There’s a lot made, in the press release accompanying this album, of Carlson and Martin’s obsessional interest in the 'heavy'. What exactly this term means is, of course, up to the listener as much as it is either musician, or I for that matter. Allow me, however, to use my reviewer’s privilege to dismiss discussion of the 'heavy' from my remarks on Concrete Desert. To see this record in binary terms dictated by contrast – ultimately the defining factor of 'heaviness' – seems relatively unnecessary. Concrete Desert is far from being a heavy record. In fact, despite the toned down approach Earth offered on records such as the Angels of Darkness, Demons of Light duo, this might be the most “ambient” record Carlson has been involved in to date.
That is not to say that there are not moments of definite menace spread across the album. Opener ‘Gasoline’ actually feels rather like the build-up to an onslaught of spectral drone, but the tension subsides. The creeping bassline of ‘Agoraphobia’ is sublime and one could be forgiven – when it’s joined by a vaguely Morricone-esque Carlson guitar figure – for expecting it to push into deeper, darker territories, but again restrains appears to be the order of the day. Near the end of the record it’s the trio of ‘Don’t Walk These Streets’, ‘Other Side of the World’ and ‘Hell A’ that feel closer than anything else here to Martin’s catalogue, but they only tease at the arrival of a wall of bass, something they ultimately elect (wisely) not to deliver.
On the other side of the coin are Concrete Desert’s many moments of beauty. The lush intro to ‘City of Fallen Angels’, in which Carlson’s guitar is joined by widescreen synths, is a case in point. This encourages the impression, hinted at in the first three tracks, that the album might represent something new for each artist. Concrete Desert feels like a defiantly epic record and, despite its title, might belong more as a soundtrack for volcanic Icelandic vistas than brutal, grey cityscapes. There are echoes of the self-consciously cerebral fare of Pink Floyd here that seem to contradict the noir-esque aesthetic reached for by the album’s title. In fact, if noir is on offer here, then it’s that deployed by Vangelis on the Blade Runner soundtrack.
Like much of the glorious soundworld created for that film, however, little here feels strongly welded to permanent rainfall and the constant flash of neon lights. ‘American Dream’, which adopts the role of mid-album centrepiece here, is a case in point.
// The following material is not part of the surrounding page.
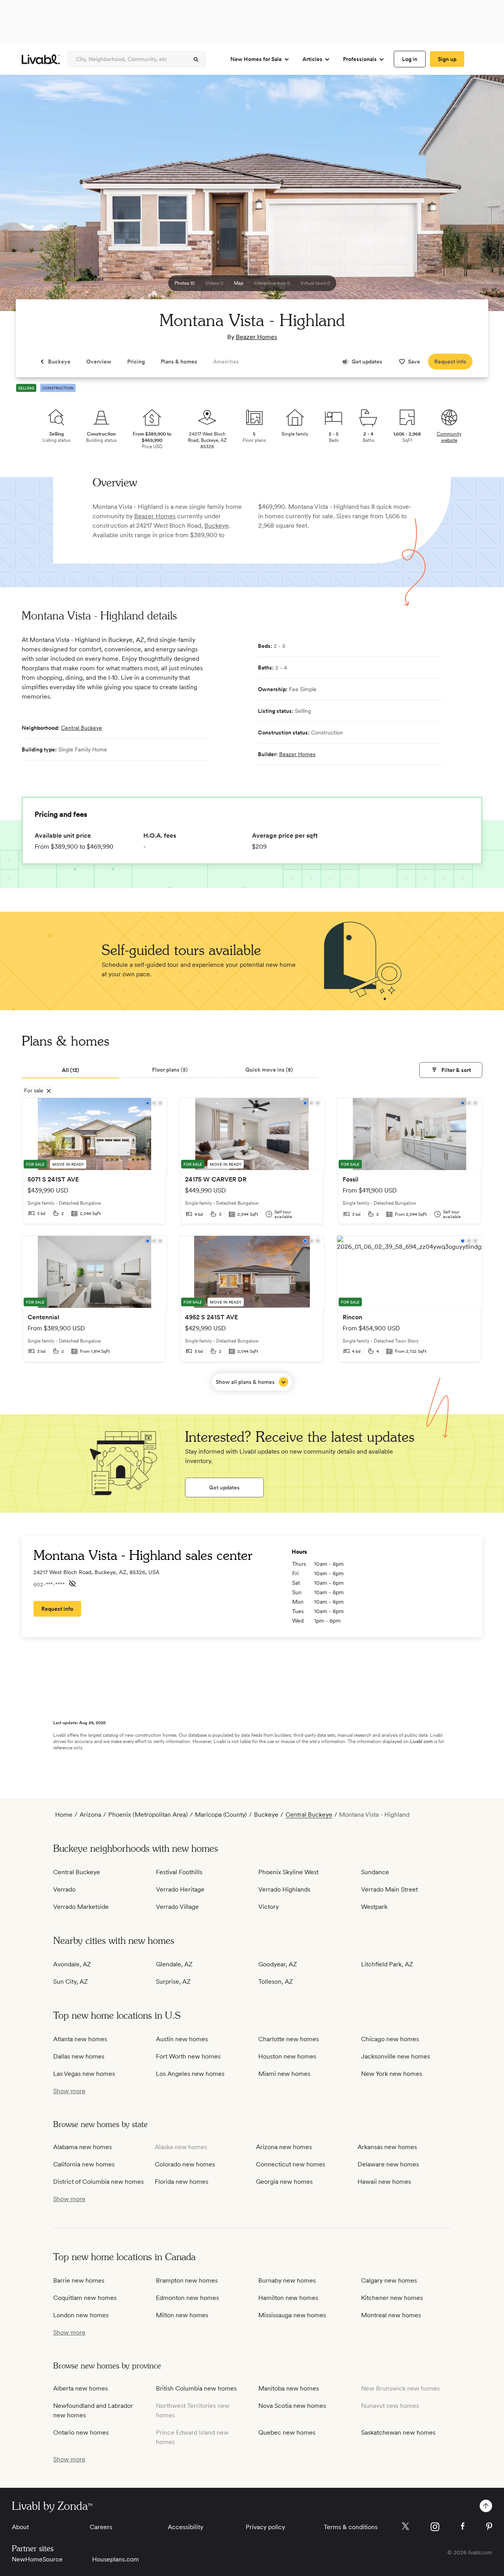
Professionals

Over its ten minute running time it appears to be hinting not in the direction of dystopia but instead in that of a crystal-tinged future that can only just be glimpsed on the furthest reaches of a stormy horizon. By the time the 14-minute closing title track rolls in, the listener may well feel like they are closer to that glorious, distant vision.
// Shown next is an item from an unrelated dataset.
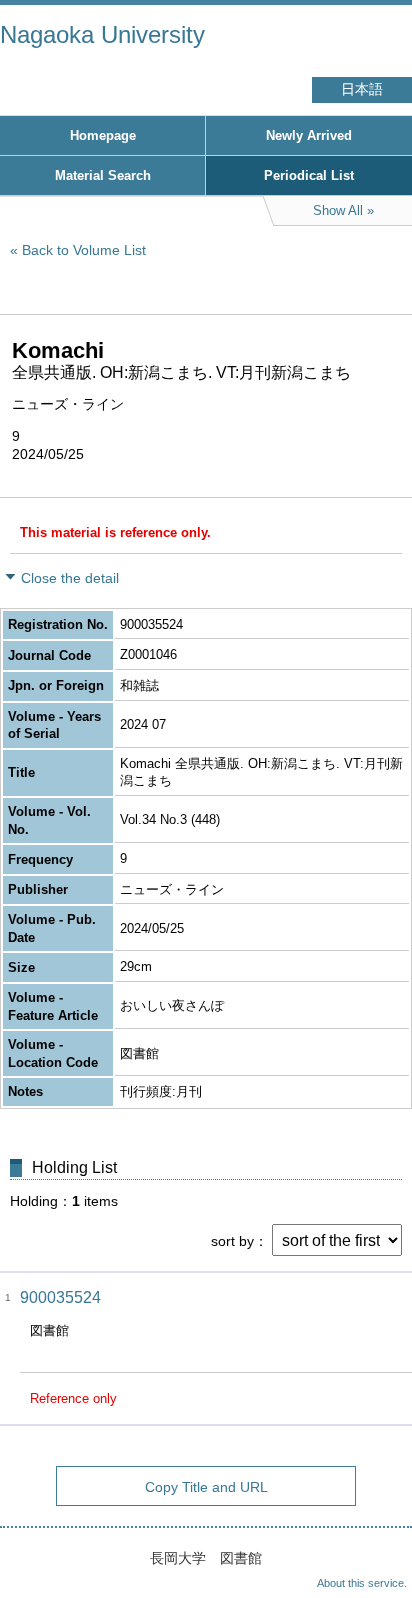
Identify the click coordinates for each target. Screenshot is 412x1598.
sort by (232, 1241)
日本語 (362, 89)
This rather undermines the notion of Concrete Desert as an exploration of the multi-faceted gloom purveyed by both Carlson and Martin over their careers to date. Concrete Desert may – for some listeners – be missing an excavation of the dark musical hearts of each of these two fine musicians, but what it offers instead is something tangibly unique in the catalogues of two legendary figures.